March 15, 2010
I have big sunglasses.
They come in a ridiculously big, white case.
But should the ridiculously big, white case not be able to find a safe storage spot in a big car like the BMW 7 Series?
Won't fit in the center console. Won't fit in the door pocket. Will fit in the glovebox, but still nudges the case when I close the lid.
Kelly Toepke, News Editor @ 27,566 miles
February 18, 2010
This is what the back of the driver's seat in our 750i looks like. Before I was a parent this sort of thing would infuriate me. Parenting, however, has a way of tempering one's demeanor. Now instead of being angry at the rugrats who I'm certain made this mess, I simply wish our BMW had a dark interior. In fact, shouldn't all our cars have dark interiors?
More examples after the jump...
February 08, 2010
Oh yeah, the BMW 750i also has a heated steering wheel. Of course, it does. I'm surprised it doesn't have a latte machine in the dash.
Heated steering wheels are a feature I never paid attention to before I tried it in our Dodge Ram. Now, it's my new favorite thing. The BMW 750i's heated steering wheel is subtler than the Ram's but still cozy.
I was on the road early this morning and really wanted to pull over, rest my face on the steering wheel and take a nap.
Do you think heated seats and steering wheels would put you to sleep on a long road trip?
Donna DeRosa, Managing Editor @ 25,324 miles
January 22, 2010
If you don't always have the chance to sit in a 750i and just check out the details, I hope this helps:
January 20, 2010
Like my high school pal, The Game, I like big cars. Actually, big sedans.
The BMW 750 is probably the sportiest of the big luxury sedans. Contributing to this is the small diameter steering wheel. It feels much smaller than the steering wheels on the Benz S-Class and the Lexus LS.
I measured our long-term 2009 BMW 750i's steering wheel and got 380 x 370 mm (they're not round, you know, but slightly oval-shaped.) Compare this to our long-term BMW M3 sports sedan, which I measured at 365 x 360 mm, more circular, but not much smaller than the 7.
Large sedans have large steering wheels so the driver doesn't become cramped and uncomfortable on long drives. But the wheel on our 7-series is never uncomfortable.
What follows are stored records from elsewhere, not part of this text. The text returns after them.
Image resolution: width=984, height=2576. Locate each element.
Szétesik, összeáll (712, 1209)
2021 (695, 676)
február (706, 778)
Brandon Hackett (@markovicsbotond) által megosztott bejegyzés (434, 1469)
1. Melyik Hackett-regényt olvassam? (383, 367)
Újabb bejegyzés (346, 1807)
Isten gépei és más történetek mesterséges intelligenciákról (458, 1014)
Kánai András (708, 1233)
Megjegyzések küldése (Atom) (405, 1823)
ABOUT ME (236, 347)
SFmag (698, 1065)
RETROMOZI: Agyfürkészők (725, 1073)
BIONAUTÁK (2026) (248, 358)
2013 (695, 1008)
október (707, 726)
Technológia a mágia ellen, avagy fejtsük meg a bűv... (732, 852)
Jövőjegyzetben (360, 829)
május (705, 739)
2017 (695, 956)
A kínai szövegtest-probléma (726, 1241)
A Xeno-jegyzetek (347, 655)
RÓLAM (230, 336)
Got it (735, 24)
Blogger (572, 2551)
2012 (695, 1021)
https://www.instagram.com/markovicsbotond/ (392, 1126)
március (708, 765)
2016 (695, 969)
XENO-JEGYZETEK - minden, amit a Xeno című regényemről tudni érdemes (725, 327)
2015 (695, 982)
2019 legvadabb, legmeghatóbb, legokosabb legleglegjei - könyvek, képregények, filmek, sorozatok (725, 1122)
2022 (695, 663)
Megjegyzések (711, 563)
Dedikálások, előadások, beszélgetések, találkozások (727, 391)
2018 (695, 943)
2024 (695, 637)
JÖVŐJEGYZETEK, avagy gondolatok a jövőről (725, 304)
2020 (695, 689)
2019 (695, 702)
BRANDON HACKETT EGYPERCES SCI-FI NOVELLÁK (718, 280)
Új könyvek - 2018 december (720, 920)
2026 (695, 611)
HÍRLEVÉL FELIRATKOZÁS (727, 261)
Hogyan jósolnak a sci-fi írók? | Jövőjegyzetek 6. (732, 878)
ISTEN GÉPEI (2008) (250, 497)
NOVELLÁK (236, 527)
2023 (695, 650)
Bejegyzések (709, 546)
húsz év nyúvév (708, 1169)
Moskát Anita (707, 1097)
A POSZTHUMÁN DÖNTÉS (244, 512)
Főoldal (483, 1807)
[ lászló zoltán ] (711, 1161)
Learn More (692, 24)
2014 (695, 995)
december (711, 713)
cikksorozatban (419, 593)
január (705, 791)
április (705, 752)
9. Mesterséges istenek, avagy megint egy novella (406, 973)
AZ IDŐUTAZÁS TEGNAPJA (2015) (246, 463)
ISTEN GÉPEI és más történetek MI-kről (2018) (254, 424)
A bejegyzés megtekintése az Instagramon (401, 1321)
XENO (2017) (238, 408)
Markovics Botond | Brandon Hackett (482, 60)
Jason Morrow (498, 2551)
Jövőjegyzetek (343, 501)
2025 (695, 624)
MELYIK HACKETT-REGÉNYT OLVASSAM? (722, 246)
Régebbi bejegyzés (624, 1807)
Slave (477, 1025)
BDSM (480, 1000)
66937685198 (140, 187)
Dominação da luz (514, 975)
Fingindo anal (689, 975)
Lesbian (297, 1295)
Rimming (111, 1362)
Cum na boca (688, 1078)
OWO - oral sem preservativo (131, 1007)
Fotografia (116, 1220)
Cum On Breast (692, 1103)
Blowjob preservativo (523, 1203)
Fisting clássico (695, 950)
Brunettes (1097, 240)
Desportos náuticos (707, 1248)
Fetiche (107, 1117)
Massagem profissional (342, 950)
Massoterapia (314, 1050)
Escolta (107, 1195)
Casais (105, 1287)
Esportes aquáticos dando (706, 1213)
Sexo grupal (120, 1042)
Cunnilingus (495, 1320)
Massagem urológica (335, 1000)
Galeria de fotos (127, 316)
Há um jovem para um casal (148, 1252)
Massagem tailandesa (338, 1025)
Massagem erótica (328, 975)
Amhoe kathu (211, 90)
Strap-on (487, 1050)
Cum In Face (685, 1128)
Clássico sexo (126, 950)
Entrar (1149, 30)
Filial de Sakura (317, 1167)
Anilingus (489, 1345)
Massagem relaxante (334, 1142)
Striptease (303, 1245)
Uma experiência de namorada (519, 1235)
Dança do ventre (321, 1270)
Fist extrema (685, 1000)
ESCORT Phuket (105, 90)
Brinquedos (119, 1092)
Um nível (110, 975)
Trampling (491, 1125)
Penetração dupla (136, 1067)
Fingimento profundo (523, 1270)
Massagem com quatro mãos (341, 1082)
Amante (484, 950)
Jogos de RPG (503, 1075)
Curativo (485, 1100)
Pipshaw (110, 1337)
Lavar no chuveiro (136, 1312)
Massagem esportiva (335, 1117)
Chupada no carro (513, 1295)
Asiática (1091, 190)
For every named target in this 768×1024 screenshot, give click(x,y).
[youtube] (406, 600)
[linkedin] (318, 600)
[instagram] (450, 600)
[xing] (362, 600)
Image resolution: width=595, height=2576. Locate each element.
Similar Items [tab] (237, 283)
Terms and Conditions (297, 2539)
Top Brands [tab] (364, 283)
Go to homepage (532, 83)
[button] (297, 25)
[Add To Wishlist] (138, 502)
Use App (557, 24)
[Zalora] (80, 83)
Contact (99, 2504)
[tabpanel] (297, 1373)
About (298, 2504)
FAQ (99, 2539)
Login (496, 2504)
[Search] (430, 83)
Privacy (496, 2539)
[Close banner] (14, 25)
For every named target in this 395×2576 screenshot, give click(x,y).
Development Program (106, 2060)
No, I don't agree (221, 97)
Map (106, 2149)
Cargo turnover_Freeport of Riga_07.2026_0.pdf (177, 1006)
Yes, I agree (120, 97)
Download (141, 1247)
I like big cars. And for me, the 750's steering wheel is the perfect size, even for a big car.
Albert Austria, Senior Engineer @ 24,650 miles
January 19, 2010
Gotta love the Germans. Decent cupholders are still a struggle, but our long-term 2009 BMW 750i has three cigarette lighters onboard; one up front and two on the back of the center console just inches apart from each other.
Name me another car that has two cigarette lighters that close together. Heck, name me another car with three lighters.
Hey, Wolfgang, enough with the fire, give me someplace to put my Big Gulp.
Scott Oldham, Inside Line Editor in Chief @ 24,619 miles
January 06, 2010
Just a little observation to share with y'all. Our longterm 2009 BMW 750i's electroluminescent gauge panel makes a significant color change when you switch on the headlights.
The top photo shows the white illumination that helps the display stand out during the day. At night, there's a switch to the orange-y reddish color. The color change is purposeful -- the orange-y color has less impact on night vision than the bright white illumination. Neat trick.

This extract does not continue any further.